Anyway please continue to read and enjoy my posts.
Edited by dimashq ()
i'm finding weird connections between midcentury (analytic) philosophy, and military-industrial-complex pass throughs/spookshops like RAND Corp
probably gonna take a Heg Break and pursue this line of inquiry. at least for a while. sorry hegel
radical_dave posted:just spent a ~2 months diving into cybernetics and its relationship to (analytic) philosophy (e.g. carnap and russell and frege and the logicist tradition). ended up buying a bunch of books about cybernetics and philosophy books about artificial intelligence, but have only made a dent in a few of them.

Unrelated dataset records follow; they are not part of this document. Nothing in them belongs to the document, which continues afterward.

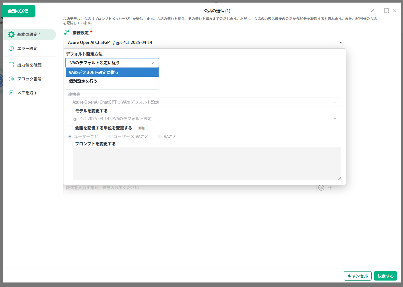
Task: Click the キャンセル button
Action: (357, 276)
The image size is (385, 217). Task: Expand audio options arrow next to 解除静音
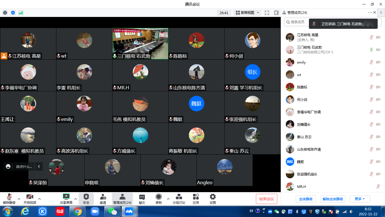[19, 199]
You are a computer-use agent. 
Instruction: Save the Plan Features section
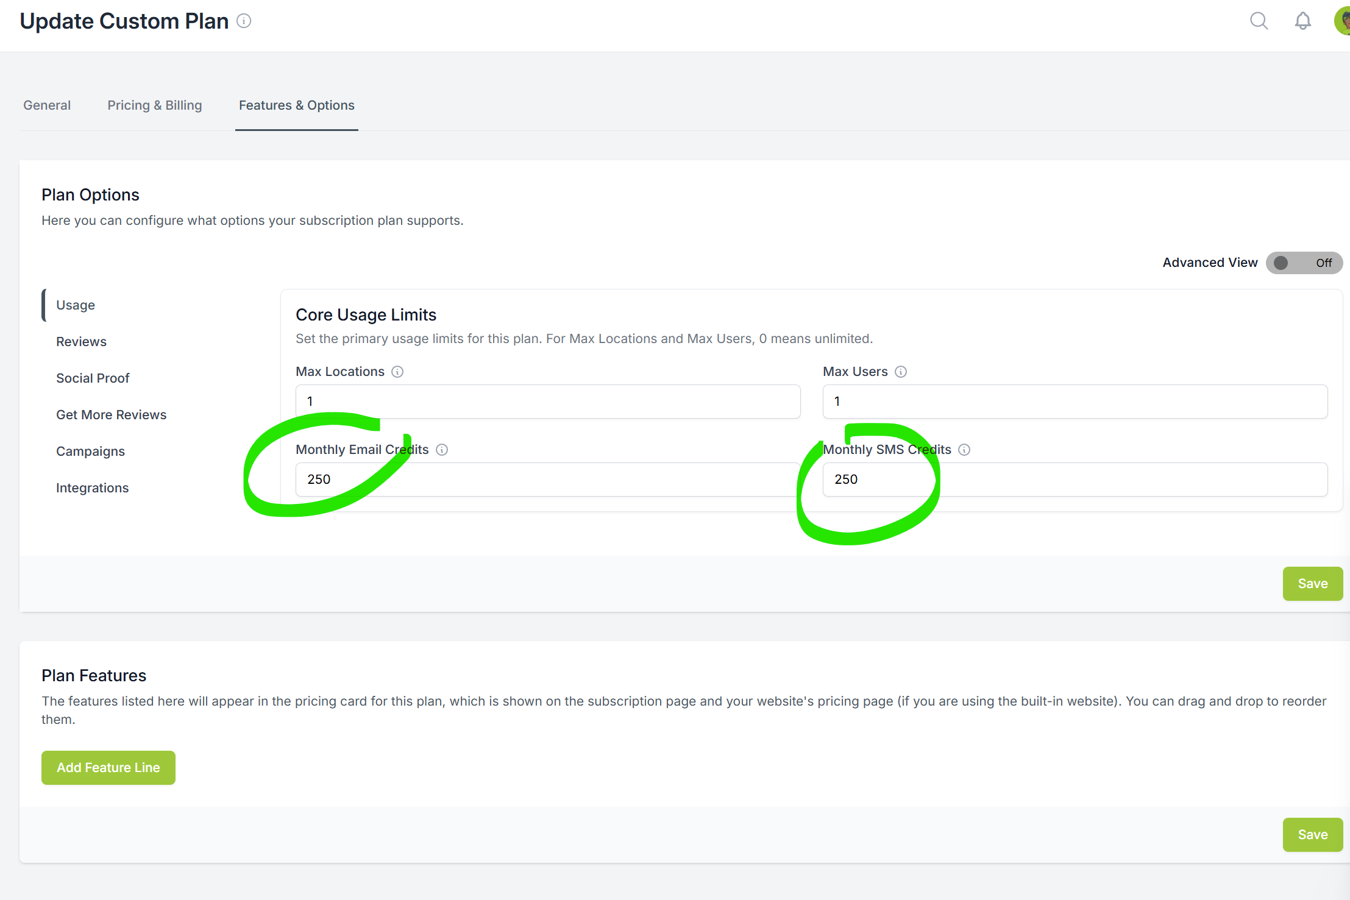pos(1313,835)
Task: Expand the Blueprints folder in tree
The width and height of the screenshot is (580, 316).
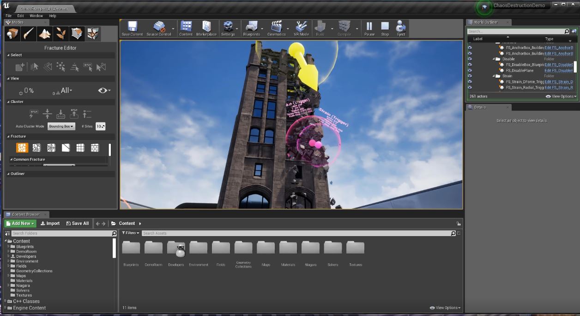Action: coord(8,247)
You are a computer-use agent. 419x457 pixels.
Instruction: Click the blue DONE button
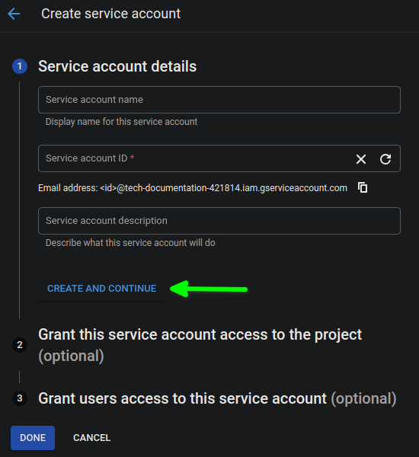tap(33, 438)
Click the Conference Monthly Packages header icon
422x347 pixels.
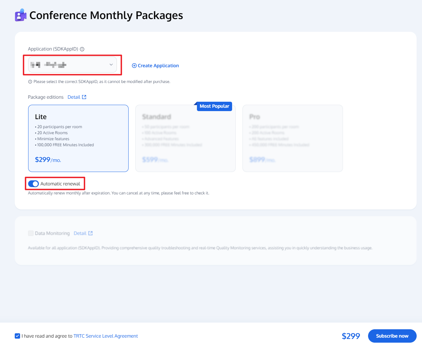(21, 15)
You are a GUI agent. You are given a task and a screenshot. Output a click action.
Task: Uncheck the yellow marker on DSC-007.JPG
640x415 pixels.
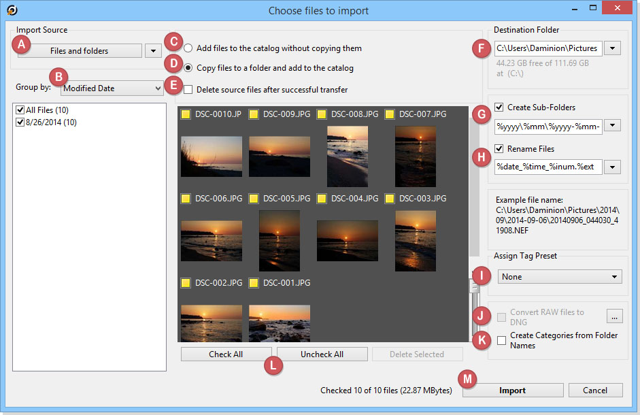(x=390, y=114)
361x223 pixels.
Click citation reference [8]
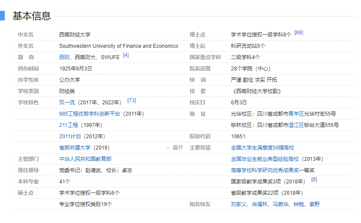314,180
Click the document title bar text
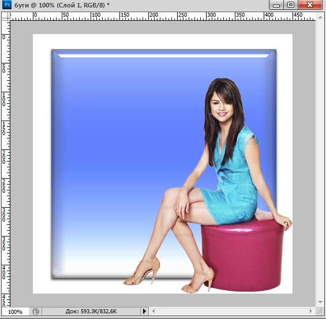This screenshot has width=326, height=319. tap(62, 5)
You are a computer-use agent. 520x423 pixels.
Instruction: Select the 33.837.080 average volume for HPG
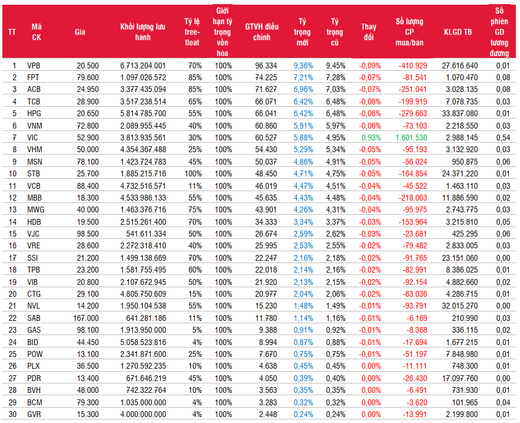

i'm finding weird connections between midcentury (analytic) philosophy, and military-industrial-complex pass throughs/spookshops like RAND Corp
probably gonna take a Heg Break and pursue this line of inquiry. at least for a while. sorry hegel
I know Johnbeige was working on cybernetics as well, just gonna put it out there that some sort of write up or summation would be cool + valuable
babyhueypnewton posted:Today a friend of mine today said she started to read Capital because of Vaush (or rather listen to the Audiobook) so now I'm considering starting a youtube or twitch
bhpn i feel like i get your motivation but this whole sentence is like.. wince emoji... to me..... but i mean they're your friend so maybe they're the like extremely rare exception to the sort of person who starts reading Capital because of a twitch streamer and that's who you're aiming for. ganbatte in that case. unless it goes bad, then i predicted it.